In this project, I'll explore using the pandas plotting functionality along with the Jupyter notebook interface to explore and visualiz data
I'll be working with a dataset on the job outcomes of students who graduated from college between 2010 and 2012.
Each row in the dataset represents a different major in college and contains information on gender diversity, employment rates, median salaries, and more. Here are some of the columns in the dataset:
import pandas as pd
import matplotlib.pyplot as plt
%matplotlib inline
recent_grads = pd.read_csv("recent-grads.csv")
# first row formatted as a table.
print (recent_grads.iloc[0])
# to become familiar with how data is structured
print (recent_grads.head())
print (recent_grads.tail())
# to generate summary statistics for all of the numeric columns
recent_grads.describe()
# Look up the number of rows
raw_data_count = recent_grads.shape[0]
print (raw_data_count)
# Drop rows with missing values
recent_grads = recent_grads.dropna(axis=0, inplace=True)
# Look up the number of rows to ascertain if data has been droped
cleaned_data_count = recent_grads.shape[0]

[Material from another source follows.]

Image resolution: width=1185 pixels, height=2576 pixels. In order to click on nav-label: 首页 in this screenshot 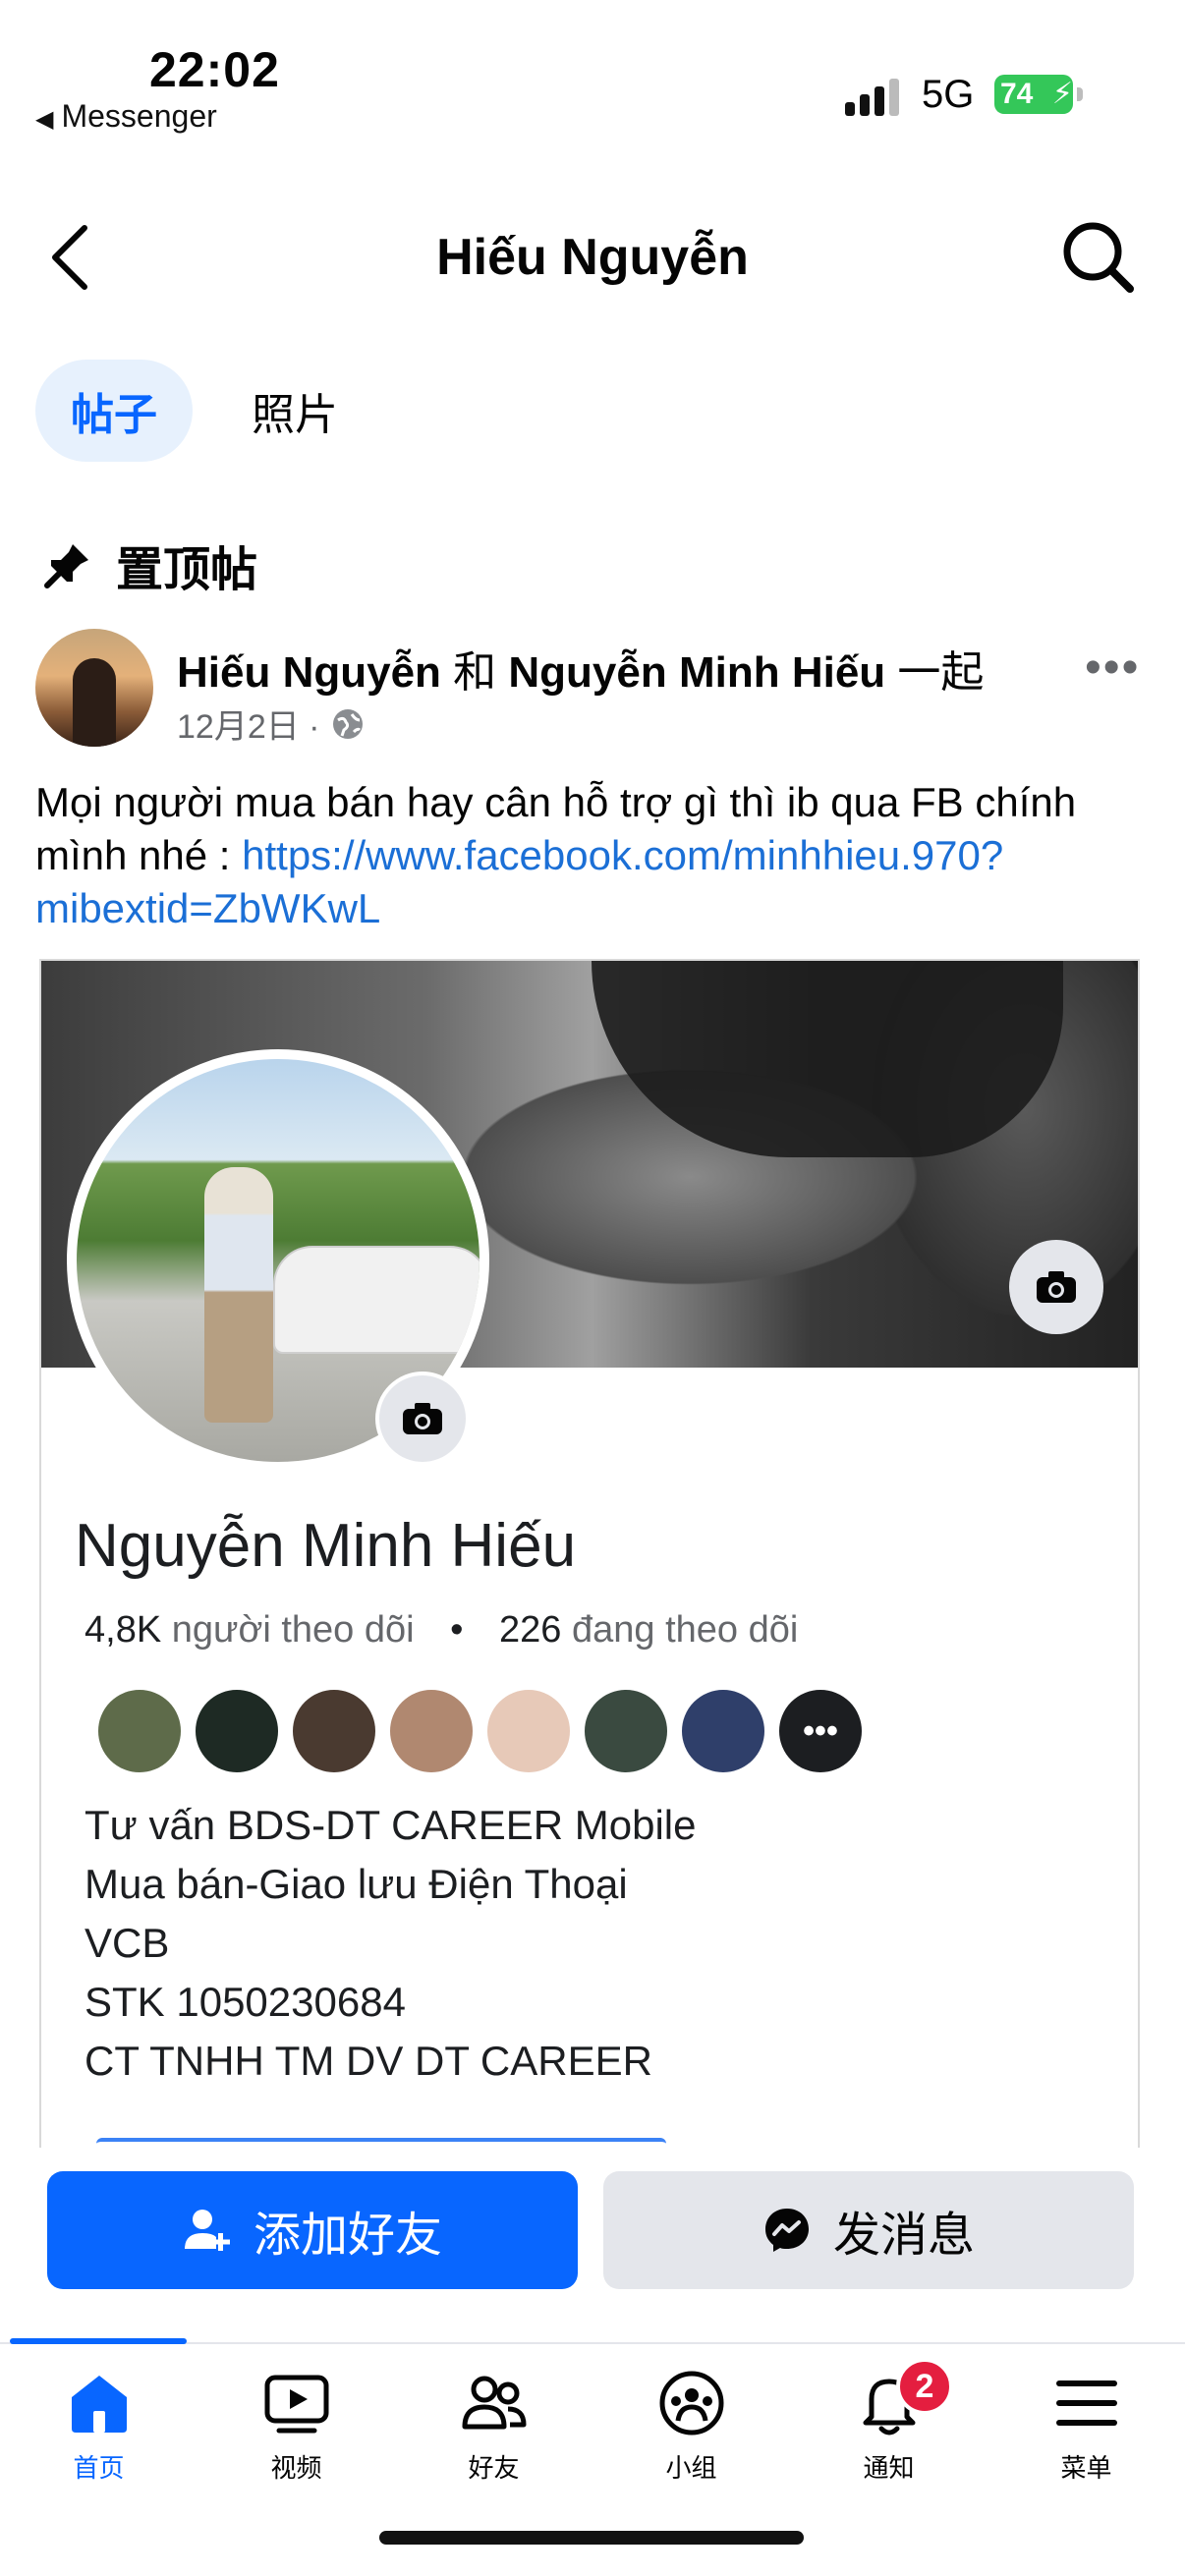, I will do `click(99, 2468)`.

print (cleaned_data_count)
Comparing the raw data and cleaned data, it will be observed that number of rows droped to 172 in cleaned data. While raw data has 173 rows. This means a row has been removed for having missing value.

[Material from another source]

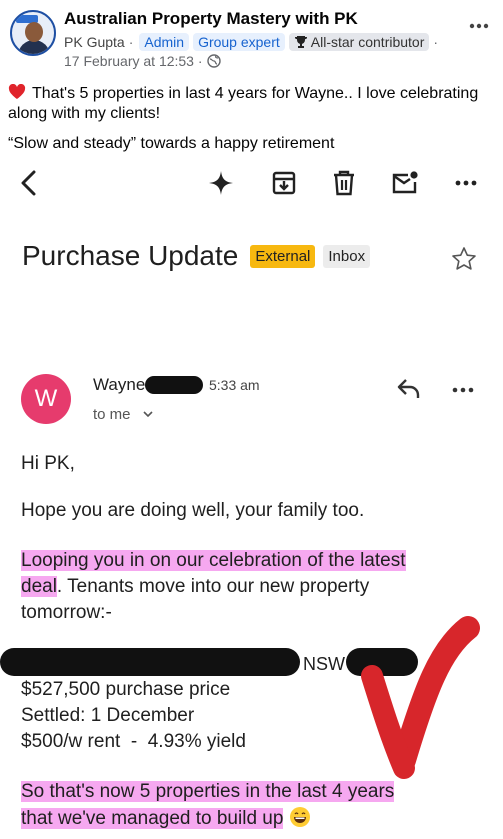 The image size is (503, 839). I want to click on chevron-down-icon, so click(148, 414).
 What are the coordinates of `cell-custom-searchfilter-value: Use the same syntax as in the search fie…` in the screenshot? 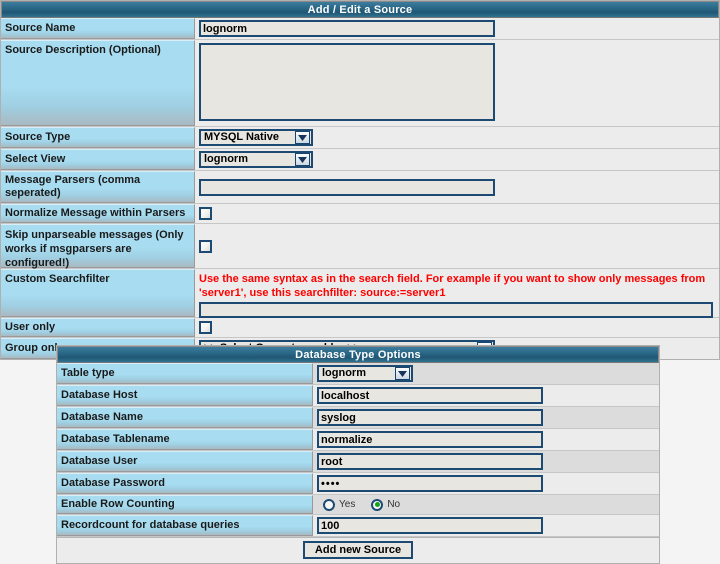 It's located at (457, 294).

recent_grads.plot(x="Sample_size", y="Median", kind = "scatter", title = "Sample_size VS Median")
recent_grads.plot(x="Sample_size", y="Unemployment_rate", kind = "scatter", title = "Sample_size VS Uemployemny")
recent_grads.plot(x="Full_time", y="Median", kind = "scatter", title = "Full_time VS Median")
recent_grads.plot(x="ShareWomen", y="Unemployment_rate", kind = "scatter", title = "Sharewoman VS Unemployment_rate")
recent_grads.plot(x="Men",y="Median", kind = "scatter", title = "Men VS Median")
recent_grads.plot(x="Women",y="Median", kind = "scatter", title = "Sample_size VS Median")